**TO DO**. Copy the records below verbatim, from the first line through the line containing "تولیدی (86, 418)", inclusive, and output nothing else.

(Source records)
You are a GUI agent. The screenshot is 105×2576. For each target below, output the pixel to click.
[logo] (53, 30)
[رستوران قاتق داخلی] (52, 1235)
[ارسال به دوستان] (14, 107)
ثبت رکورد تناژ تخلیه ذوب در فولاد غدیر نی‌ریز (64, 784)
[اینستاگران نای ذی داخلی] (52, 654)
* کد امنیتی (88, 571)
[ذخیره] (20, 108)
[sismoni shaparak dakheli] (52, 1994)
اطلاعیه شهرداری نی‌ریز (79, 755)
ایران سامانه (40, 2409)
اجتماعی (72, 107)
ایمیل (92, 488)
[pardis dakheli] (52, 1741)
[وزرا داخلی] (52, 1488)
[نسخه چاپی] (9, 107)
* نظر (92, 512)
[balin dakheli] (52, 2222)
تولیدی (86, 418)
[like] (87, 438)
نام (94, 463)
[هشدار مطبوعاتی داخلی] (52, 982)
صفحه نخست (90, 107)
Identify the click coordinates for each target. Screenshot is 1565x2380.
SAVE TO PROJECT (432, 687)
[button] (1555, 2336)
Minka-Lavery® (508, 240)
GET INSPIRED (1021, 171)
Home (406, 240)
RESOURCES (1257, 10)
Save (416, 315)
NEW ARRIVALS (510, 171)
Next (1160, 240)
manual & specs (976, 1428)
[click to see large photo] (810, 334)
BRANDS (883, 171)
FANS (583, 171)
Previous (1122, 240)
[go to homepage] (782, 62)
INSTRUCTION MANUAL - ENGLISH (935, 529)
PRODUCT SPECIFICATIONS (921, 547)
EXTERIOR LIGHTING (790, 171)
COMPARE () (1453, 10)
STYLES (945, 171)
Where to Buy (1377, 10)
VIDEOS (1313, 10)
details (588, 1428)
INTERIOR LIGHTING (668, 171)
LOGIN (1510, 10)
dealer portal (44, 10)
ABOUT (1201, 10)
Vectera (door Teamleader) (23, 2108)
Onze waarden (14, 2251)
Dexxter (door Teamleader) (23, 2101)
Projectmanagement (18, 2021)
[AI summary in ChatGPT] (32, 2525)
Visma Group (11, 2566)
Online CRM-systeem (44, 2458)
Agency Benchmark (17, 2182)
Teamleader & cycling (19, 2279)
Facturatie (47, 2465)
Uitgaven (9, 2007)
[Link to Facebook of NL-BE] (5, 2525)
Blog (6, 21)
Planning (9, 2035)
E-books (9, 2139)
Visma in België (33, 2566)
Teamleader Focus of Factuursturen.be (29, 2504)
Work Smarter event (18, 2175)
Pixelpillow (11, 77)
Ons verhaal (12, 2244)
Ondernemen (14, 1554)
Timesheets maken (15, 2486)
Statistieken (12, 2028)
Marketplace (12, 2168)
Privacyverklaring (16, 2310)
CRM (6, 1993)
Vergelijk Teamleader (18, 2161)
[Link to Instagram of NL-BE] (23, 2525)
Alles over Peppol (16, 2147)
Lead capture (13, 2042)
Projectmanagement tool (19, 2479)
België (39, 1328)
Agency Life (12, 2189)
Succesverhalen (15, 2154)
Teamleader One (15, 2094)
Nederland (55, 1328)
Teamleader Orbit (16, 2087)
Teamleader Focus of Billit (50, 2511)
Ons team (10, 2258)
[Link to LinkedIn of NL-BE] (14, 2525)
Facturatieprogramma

**EXERCISE RESULT**.
You are a GUI agent. The screenshot is 105×2576. For each target below, output the pixel to click.
[logo] (53, 30)
[رستوران قاتق داخلی] (52, 1235)
[ارسال به دوستان] (14, 107)
ثبت رکورد تناژ تخلیه ذوب در فولاد غدیر نی‌ریز (64, 784)
[اینستاگران نای ذی داخلی] (52, 654)
* کد امنیتی (88, 571)
[ذخیره] (20, 108)
[sismoni shaparak dakheli] (52, 1994)
اطلاعیه شهرداری نی‌ریز (79, 755)
ایران سامانه (40, 2409)
اجتماعی (72, 107)
ایمیل (92, 488)
[pardis dakheli] (52, 1741)
[وزرا داخلی] (52, 1488)
[نسخه چاپی] (9, 107)
* نظر (92, 512)
[balin dakheli] (52, 2222)
تولیدی (86, 418)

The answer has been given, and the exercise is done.